GOAL OF THE EXERCISE
Carry on the personal piece about a childhood spent loving books, writing on from where it stops.

DOCUMENT EXCERPT
- - - - -
My early memories are all bound up in books. Holding books. Smelling that hot papery smell of new books. Reading books. Loving books.

The most important presents I ever got for Christmas and birthdays were always books: The Famous Five, Narnia, The Hobbit.  I know I got other things. Dolls, f’rinstance, that years later went on to their second owner, my younger sister, in the same pristine condition I received them.  The year Father Christmas gave us a record player between us, it had to be mid-January before I even noticed. I’d been given the first half-dozen Famous Five books, you see, by our seldom-seen aunt who lived in faraway Italy.  Nothing else mattered but settling into one of the big armchairs in the living room and devouring those books from one cover to the other. Then starting all over again, because the whole world lay between those covers and there was no way to exhaust it.
- - - - -
[Excerpts from a dataset]
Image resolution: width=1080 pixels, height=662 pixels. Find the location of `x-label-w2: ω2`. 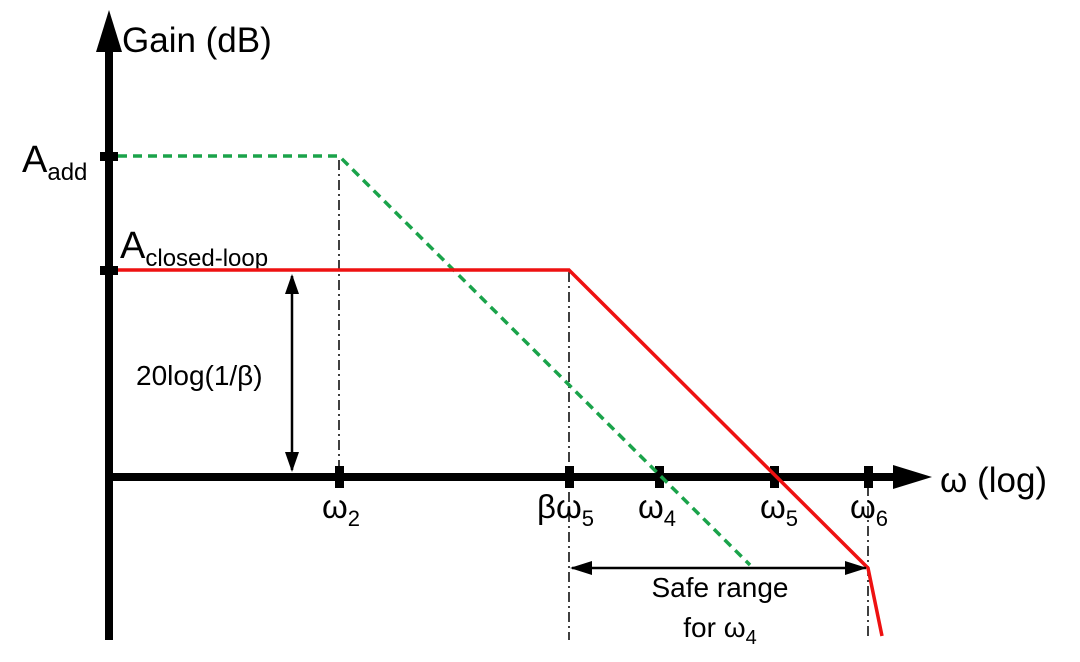

x-label-w2: ω2 is located at coordinates (341, 510).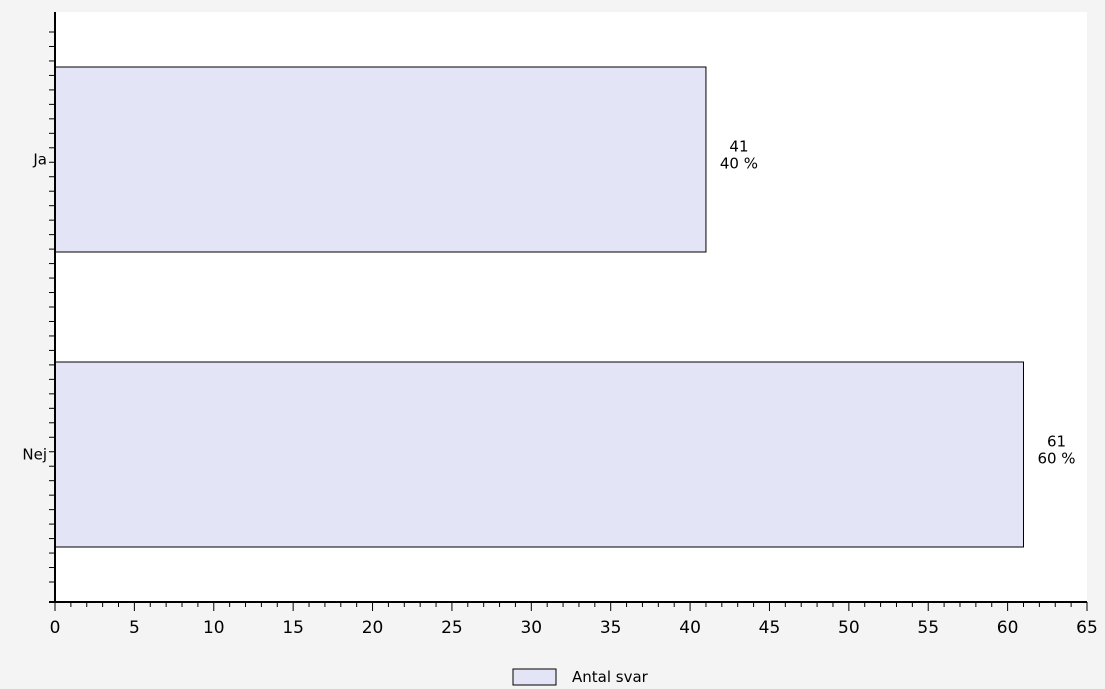 Image resolution: width=1105 pixels, height=689 pixels. What do you see at coordinates (40, 160) in the screenshot?
I see `category-label-ja: Ja` at bounding box center [40, 160].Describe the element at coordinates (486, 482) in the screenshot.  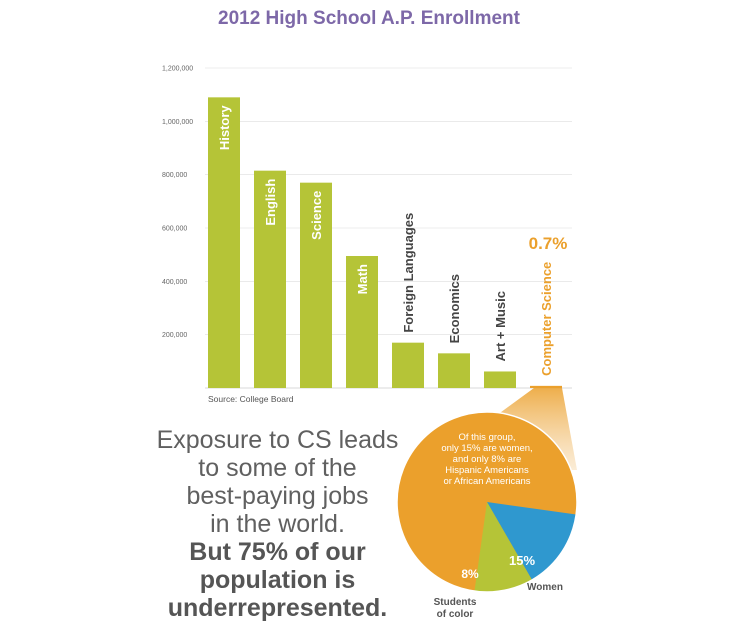
I see `pie-description-line: or African Americans` at that location. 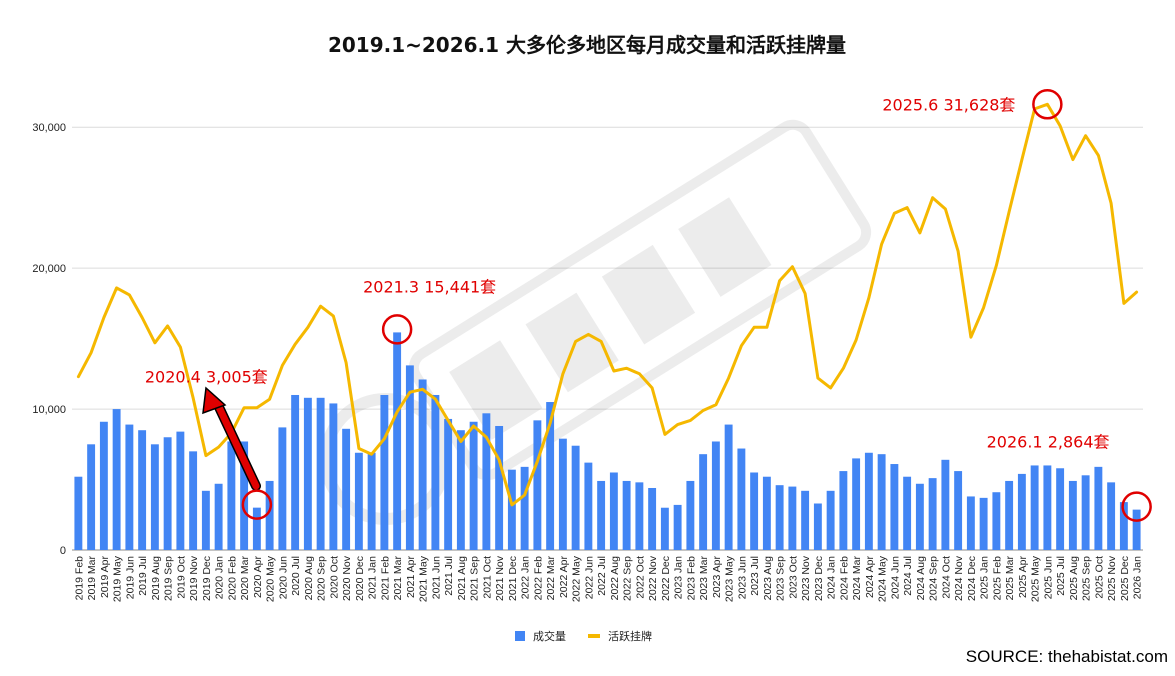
- - - - -
RESPONSE FOR THIS EXERCISE
My winter reading space was that armchair. Summer reading was an al fresco pursuit. Halfway up the garden was an old lilac tree – pale mauve blossoms very high up and rather sparse, as I remember –  planted between an equally ancient rose bush on one side and something bushy and green on the other (I was no horticulturalist then and I’ve no idea what that third bush was apart from flowerless and uninteresting). Between them, they embraced a small, circular patch of bare earth. That’s where I spent my summers, back propped against the lilac trunk and feet against the boring bush or flat on my tummy like the Reading Fairy here, with Aslan and Lucy for companions.

I never grew those fairy wings, by the way, although I spent years in school prayers squinting in disappointment over my shoulder when my earnest daily request to the Almighty went unheeded.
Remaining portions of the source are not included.